→ TASK: Convert the records from the line containing "Select the Eagle" through the line containing "tap(213, 158)", both included, into a JSON list of strings with one string per line and no blank lines. Leave the pictures out of the list.

→ MATERIAL PROVIDED:
____________________

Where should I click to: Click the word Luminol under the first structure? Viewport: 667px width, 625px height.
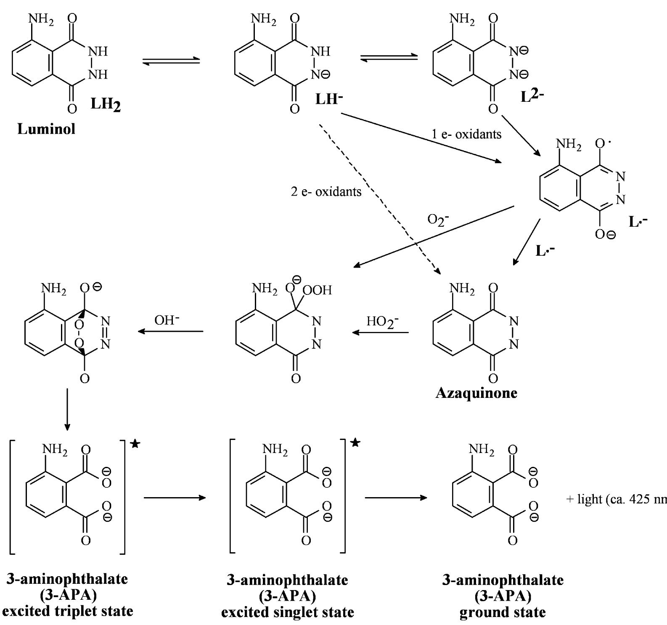click(x=46, y=129)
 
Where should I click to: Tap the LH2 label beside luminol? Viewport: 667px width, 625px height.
click(x=106, y=104)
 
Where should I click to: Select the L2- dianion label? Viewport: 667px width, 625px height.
click(x=532, y=96)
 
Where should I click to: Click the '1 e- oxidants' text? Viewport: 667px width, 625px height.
click(x=466, y=134)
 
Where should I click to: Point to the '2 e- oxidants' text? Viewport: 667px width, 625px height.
click(x=326, y=192)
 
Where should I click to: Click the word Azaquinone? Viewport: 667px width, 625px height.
click(x=476, y=393)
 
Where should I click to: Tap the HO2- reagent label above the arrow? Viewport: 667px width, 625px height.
click(x=382, y=322)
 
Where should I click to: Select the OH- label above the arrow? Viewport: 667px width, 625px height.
click(x=167, y=320)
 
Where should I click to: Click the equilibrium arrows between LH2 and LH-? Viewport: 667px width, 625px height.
click(x=171, y=62)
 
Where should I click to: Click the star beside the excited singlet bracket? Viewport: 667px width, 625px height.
click(x=356, y=442)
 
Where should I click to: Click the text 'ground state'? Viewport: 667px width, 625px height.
click(x=503, y=612)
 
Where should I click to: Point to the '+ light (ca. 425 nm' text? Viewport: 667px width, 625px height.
click(x=616, y=499)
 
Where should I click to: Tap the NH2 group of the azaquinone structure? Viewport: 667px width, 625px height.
click(x=462, y=289)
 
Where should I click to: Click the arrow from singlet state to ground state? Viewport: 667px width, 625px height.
click(x=395, y=498)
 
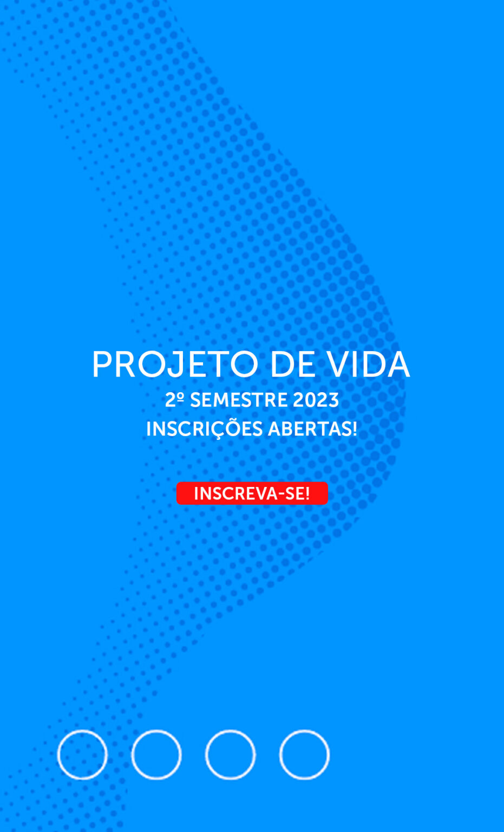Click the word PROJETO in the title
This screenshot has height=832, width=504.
[175, 365]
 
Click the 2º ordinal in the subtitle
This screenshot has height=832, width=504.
[174, 400]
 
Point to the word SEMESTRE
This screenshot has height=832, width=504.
[239, 400]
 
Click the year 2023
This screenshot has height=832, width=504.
[316, 400]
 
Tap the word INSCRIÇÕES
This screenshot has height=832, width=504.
[205, 429]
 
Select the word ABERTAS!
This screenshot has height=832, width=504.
[312, 428]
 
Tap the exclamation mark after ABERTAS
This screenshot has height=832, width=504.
[355, 428]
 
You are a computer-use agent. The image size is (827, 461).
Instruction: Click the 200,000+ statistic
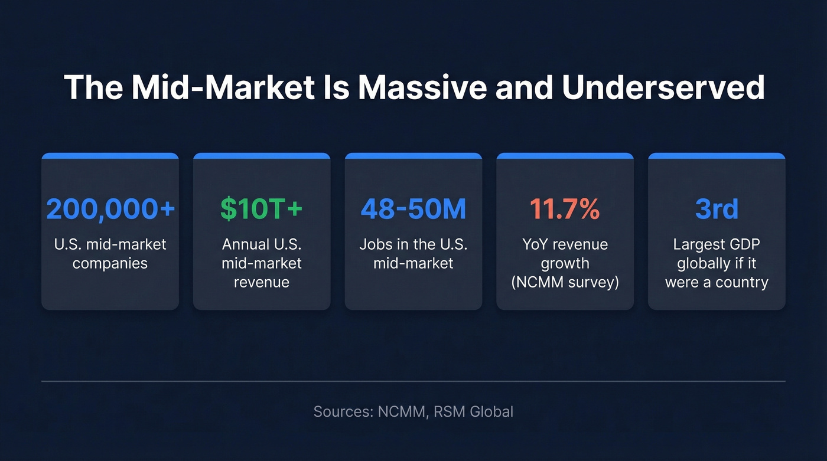pyautogui.click(x=110, y=210)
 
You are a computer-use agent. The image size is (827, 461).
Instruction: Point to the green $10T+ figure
pyautogui.click(x=262, y=210)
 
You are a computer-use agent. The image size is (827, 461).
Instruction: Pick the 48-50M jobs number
pyautogui.click(x=414, y=210)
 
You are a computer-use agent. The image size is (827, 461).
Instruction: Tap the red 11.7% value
pyautogui.click(x=565, y=210)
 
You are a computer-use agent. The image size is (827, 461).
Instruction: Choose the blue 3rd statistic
pyautogui.click(x=717, y=210)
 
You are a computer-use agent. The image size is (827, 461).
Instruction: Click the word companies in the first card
pyautogui.click(x=110, y=263)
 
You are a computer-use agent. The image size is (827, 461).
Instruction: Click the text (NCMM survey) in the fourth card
pyautogui.click(x=565, y=282)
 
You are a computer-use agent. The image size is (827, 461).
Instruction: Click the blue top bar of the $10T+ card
pyautogui.click(x=262, y=156)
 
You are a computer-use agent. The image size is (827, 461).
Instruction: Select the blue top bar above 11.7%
pyautogui.click(x=565, y=156)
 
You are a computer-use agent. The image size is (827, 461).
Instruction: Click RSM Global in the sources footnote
pyautogui.click(x=473, y=411)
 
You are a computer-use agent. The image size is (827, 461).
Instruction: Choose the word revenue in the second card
pyautogui.click(x=262, y=282)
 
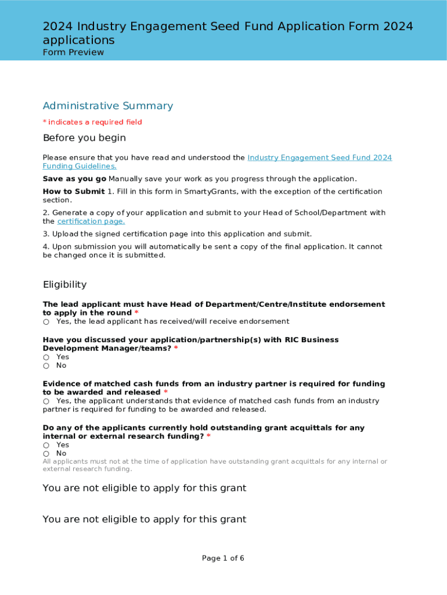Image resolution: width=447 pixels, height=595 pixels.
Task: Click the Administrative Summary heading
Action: [107, 106]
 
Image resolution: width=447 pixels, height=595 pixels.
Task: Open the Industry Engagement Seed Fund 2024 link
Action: [319, 157]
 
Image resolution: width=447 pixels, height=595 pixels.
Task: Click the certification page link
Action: [91, 221]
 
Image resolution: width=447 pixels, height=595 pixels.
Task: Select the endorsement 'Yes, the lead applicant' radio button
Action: [46, 322]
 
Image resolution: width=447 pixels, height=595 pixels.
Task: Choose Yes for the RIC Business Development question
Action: [46, 357]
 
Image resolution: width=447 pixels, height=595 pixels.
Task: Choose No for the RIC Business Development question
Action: [46, 366]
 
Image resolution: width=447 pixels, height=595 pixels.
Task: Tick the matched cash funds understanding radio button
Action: [46, 402]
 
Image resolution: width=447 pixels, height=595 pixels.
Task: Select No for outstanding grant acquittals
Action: [46, 454]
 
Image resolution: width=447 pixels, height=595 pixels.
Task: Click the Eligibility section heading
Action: [64, 284]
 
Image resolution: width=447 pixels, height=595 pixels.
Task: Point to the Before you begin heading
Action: [84, 138]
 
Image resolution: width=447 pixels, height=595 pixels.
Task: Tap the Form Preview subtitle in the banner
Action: [73, 52]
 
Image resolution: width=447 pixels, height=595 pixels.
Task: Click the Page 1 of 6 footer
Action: [223, 558]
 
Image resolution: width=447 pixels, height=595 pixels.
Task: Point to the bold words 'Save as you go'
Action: [74, 179]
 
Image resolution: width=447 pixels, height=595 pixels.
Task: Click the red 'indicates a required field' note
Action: [92, 122]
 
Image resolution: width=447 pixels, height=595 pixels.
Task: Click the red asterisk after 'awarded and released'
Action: [165, 393]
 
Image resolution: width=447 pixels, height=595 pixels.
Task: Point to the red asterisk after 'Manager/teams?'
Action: [176, 349]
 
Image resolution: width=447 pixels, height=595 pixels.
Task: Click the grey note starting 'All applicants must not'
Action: [215, 465]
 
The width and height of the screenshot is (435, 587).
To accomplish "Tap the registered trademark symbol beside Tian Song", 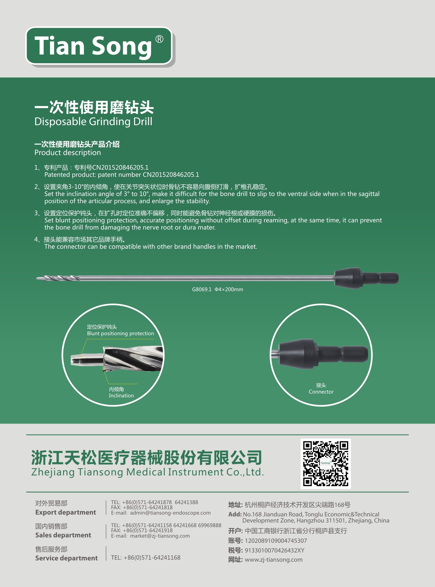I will tap(159, 39).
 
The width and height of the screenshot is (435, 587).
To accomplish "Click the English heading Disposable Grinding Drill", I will tap(93, 122).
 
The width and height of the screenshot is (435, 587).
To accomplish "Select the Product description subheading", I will tap(68, 153).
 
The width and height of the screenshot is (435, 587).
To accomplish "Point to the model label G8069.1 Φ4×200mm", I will tap(217, 289).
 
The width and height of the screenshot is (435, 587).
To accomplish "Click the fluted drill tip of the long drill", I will tap(61, 278).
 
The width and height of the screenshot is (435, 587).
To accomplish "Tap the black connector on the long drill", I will tap(366, 278).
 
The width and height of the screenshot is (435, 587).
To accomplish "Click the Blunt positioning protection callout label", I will tap(120, 333).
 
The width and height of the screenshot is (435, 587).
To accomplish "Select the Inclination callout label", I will tap(121, 396).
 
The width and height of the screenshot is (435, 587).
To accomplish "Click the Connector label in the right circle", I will tap(321, 392).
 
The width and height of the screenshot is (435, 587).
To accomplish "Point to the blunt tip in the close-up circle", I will tap(79, 360).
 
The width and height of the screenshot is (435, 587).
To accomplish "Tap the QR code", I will tap(325, 464).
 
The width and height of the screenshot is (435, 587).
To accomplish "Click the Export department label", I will tap(66, 512).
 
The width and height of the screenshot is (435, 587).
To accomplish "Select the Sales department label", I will tap(63, 535).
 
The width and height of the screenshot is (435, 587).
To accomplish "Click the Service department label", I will tap(66, 558).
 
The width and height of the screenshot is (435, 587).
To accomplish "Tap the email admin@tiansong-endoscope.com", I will tap(170, 513).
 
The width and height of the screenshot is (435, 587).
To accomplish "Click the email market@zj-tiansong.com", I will tap(160, 536).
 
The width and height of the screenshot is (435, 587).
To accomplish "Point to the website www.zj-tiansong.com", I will tap(274, 560).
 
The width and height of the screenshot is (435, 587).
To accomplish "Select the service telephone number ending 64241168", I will tap(152, 558).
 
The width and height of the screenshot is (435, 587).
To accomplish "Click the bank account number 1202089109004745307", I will tap(276, 541).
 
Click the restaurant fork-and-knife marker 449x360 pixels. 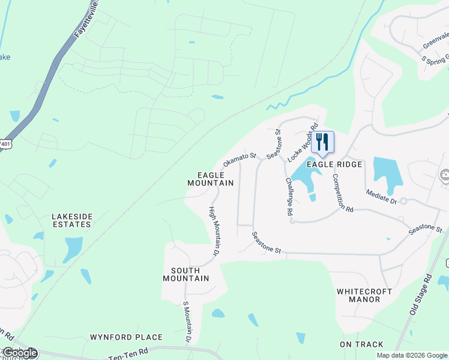[x=322, y=142]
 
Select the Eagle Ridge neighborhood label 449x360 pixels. [x=334, y=164]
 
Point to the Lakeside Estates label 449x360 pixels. [x=71, y=220]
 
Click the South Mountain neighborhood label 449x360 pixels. [x=186, y=274]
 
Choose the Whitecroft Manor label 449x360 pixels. [x=364, y=295]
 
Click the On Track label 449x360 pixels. [x=361, y=344]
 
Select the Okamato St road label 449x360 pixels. [x=240, y=159]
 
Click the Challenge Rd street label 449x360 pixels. [x=289, y=196]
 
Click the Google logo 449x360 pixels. [x=20, y=353]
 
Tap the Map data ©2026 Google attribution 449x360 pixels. [x=412, y=355]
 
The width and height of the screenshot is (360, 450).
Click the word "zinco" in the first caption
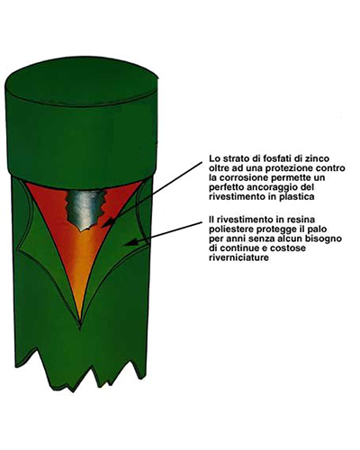tap(319, 158)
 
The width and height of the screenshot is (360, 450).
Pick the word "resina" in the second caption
tap(302, 220)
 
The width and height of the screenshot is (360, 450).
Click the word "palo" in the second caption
tap(318, 230)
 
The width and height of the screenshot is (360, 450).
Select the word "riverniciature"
tap(238, 258)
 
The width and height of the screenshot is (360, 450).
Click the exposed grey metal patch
tap(86, 209)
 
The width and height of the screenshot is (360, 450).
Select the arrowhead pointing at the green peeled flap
tap(130, 242)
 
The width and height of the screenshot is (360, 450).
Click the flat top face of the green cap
tap(82, 80)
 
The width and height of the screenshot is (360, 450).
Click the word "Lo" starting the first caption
tap(213, 158)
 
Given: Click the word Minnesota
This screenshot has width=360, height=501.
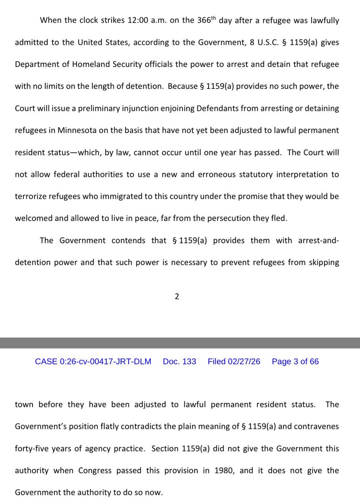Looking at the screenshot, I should [83, 130].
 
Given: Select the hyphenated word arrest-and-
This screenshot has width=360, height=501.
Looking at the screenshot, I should [318, 240].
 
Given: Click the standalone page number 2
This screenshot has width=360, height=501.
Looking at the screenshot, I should [177, 296].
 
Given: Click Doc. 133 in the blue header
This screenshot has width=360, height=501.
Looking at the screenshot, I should [179, 362].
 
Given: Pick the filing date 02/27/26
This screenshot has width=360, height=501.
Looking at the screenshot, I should [244, 362].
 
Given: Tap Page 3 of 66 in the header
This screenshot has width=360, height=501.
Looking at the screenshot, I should [295, 362].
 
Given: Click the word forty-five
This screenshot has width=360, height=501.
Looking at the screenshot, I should [33, 449].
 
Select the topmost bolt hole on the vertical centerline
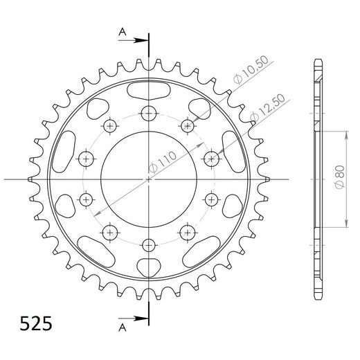coord(149,115)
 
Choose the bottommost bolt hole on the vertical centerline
coord(149,244)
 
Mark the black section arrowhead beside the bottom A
coord(142,319)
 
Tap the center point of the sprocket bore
coord(149,179)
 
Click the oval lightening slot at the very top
coord(149,90)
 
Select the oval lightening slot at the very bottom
coord(149,267)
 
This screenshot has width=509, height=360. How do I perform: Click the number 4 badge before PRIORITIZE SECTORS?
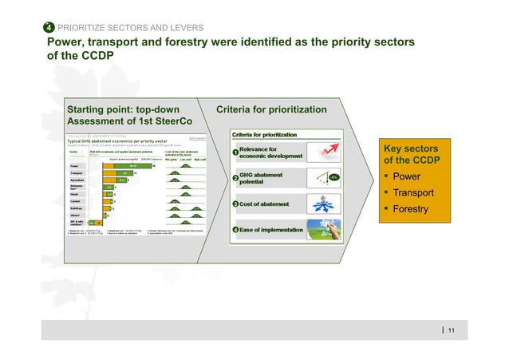[x=49, y=28]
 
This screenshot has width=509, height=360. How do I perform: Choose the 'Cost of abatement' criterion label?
[x=269, y=204]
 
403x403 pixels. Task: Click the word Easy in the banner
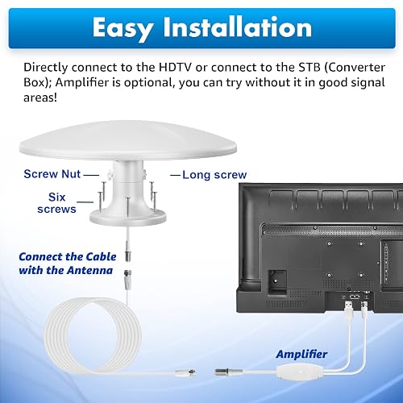coord(123,28)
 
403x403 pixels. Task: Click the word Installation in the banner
coord(238,27)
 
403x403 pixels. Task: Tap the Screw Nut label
coord(52,174)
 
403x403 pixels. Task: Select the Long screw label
coord(214,175)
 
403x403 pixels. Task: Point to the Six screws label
coord(56,203)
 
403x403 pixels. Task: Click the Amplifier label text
coord(301,355)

____________________

→ FINAL RESULT:
[
  "Select the Eagle Ridge neighborhood label 449x360 pixels. [x=334, y=164]",
  "Point to the Lakeside Estates label 449x360 pixels. [x=71, y=220]",
  "Click the South Mountain neighborhood label 449x360 pixels. [x=186, y=274]",
  "Choose the Whitecroft Manor label 449x360 pixels. [x=364, y=295]",
  "Click the On Track label 449x360 pixels. [x=361, y=344]",
  "Select the Okamato St road label 449x360 pixels. [x=240, y=159]",
  "Click the Challenge Rd street label 449x360 pixels. [x=289, y=196]",
  "Click the Google logo 449x360 pixels. [x=20, y=353]",
  "Tap the Map data ©2026 Google attribution 449x360 pixels. [x=412, y=355]",
  "The width and height of the screenshot is (360, 450).",
  "Click the word \"zinco\" in the first caption",
  "tap(319, 158)",
  "The width and height of the screenshot is (360, 450).",
  "Pick the word \"resina\" in the second caption",
  "tap(302, 220)",
  "The width and height of the screenshot is (360, 450).",
  "Click the word \"palo\" in the second caption",
  "tap(318, 230)",
  "The width and height of the screenshot is (360, 450).",
  "Select the word \"riverniciature\"",
  "tap(238, 258)",
  "The width and height of the screenshot is (360, 450).",
  "Click the exposed grey metal patch",
  "tap(86, 209)",
  "The width and height of the screenshot is (360, 450).",
  "Select the arrowhead pointing at the green peeled flap",
  "tap(130, 242)",
  "The width and height of the screenshot is (360, 450).",
  "Click the flat top face of the green cap",
  "tap(82, 80)",
  "The width and height of the screenshot is (360, 450).",
  "Click the word \"Lo\" starting the first caption",
  "tap(213, 158)"
]